Salaries: Govt warns of tough times
Cape Town - Civil servants will have to temper their demands for wage increases with understanding for the recession and the resulting shortfall of billions of rands in revenue collection, government warned on Thursday.
Government will put "its cards on the table" about its shrinking spending power when it starts negotiating with trade unions, spokesperson Themba Maseko told reporters at the fortnightly Cabinet briefing. "It is tough times which call for tough choices to be made. It is absolutely essential firstly for the leaders of the unions, but secondly for the country as a whole to understand what this recession means for our economy, the constraints that it places on us as a government.
"One of the most immediate consequences of this recession is that there is a decline in tax collections."
He was referring to Finance Minister Pravin Gordhan's announcement that revenue collection was R19bn lower than expected and that this could increase to R60bn by year's end.

Source material:
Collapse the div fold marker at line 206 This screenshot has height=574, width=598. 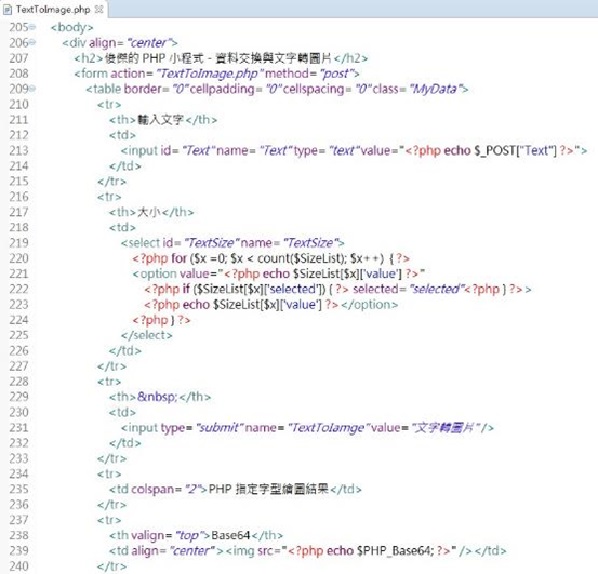pos(33,42)
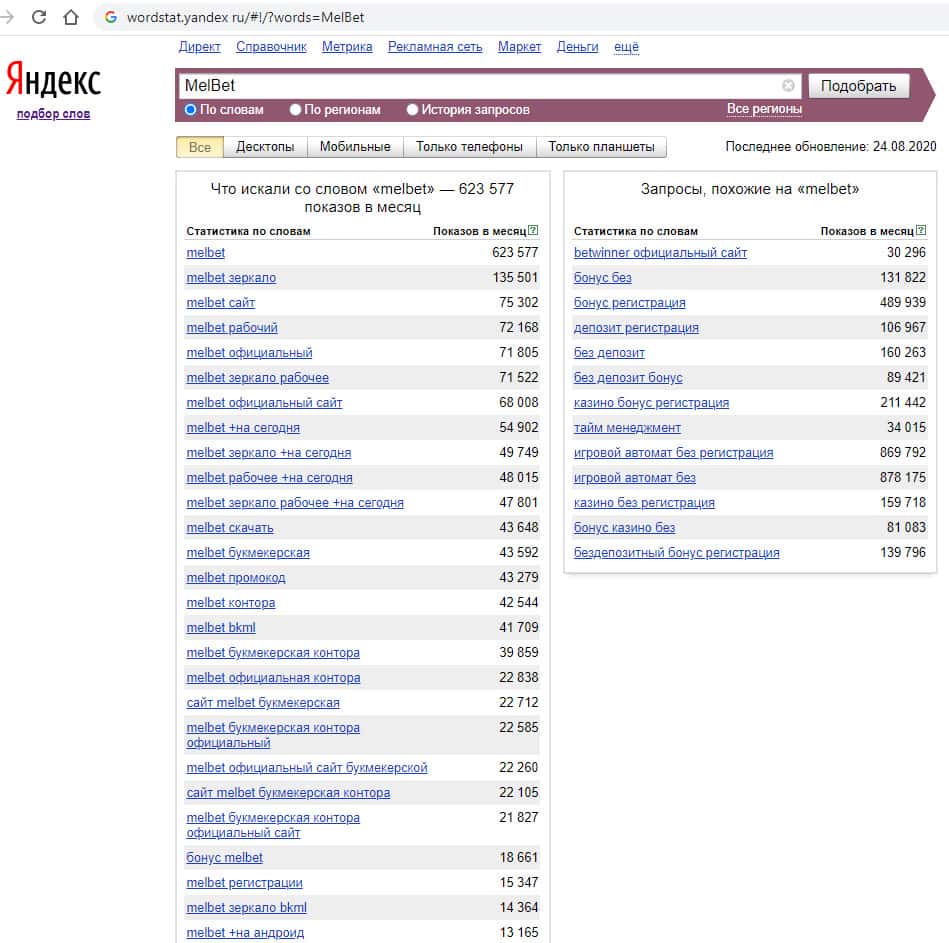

Aim of the task:
Copy out the stretch of the article on public-sector wage talks from "Salaries: Govt warns" through "warned on Thursday.". The data has nothing to do with the article about public-sector wages.

Result below:
Salaries: Govt warns of tough times
Cape Town - Civil servants will have to temper their demands for wage increases with understanding for the recession and the resulting shortfall of billions of rands in revenue collection, government warned on Thursday.